## Directions
The answer must be the full data, restated word for word, with no pictures in it.

········

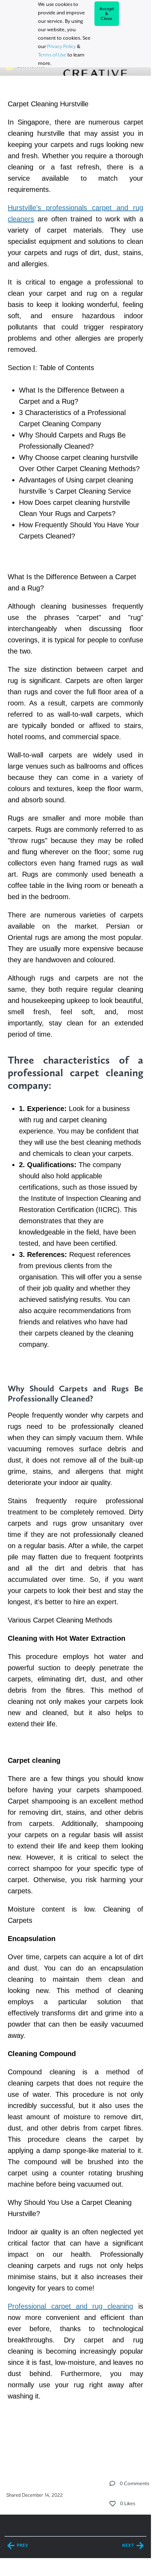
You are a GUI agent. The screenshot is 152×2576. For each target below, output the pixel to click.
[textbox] (75, 1267)
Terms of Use (52, 55)
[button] (112, 2483)
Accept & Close (106, 13)
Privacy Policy (61, 46)
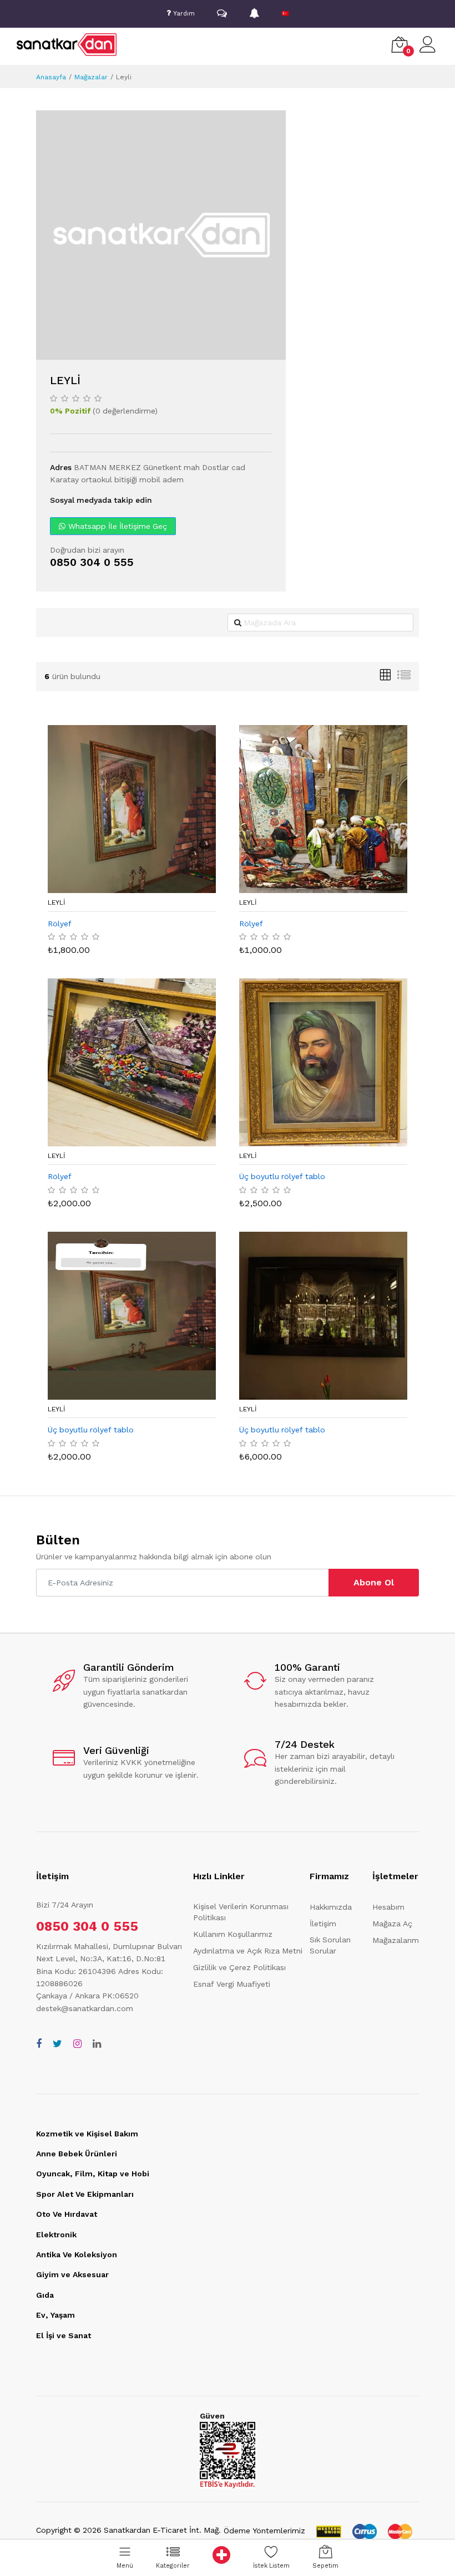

········

## Your response
You are a GUI agent. The screenshot is 152×2576. For each target below, output the pixel to click.
[textbox] (75, 1267)
Terms of Use (52, 55)
[button] (112, 2483)
Accept & Close (106, 13)
Privacy Policy (61, 46)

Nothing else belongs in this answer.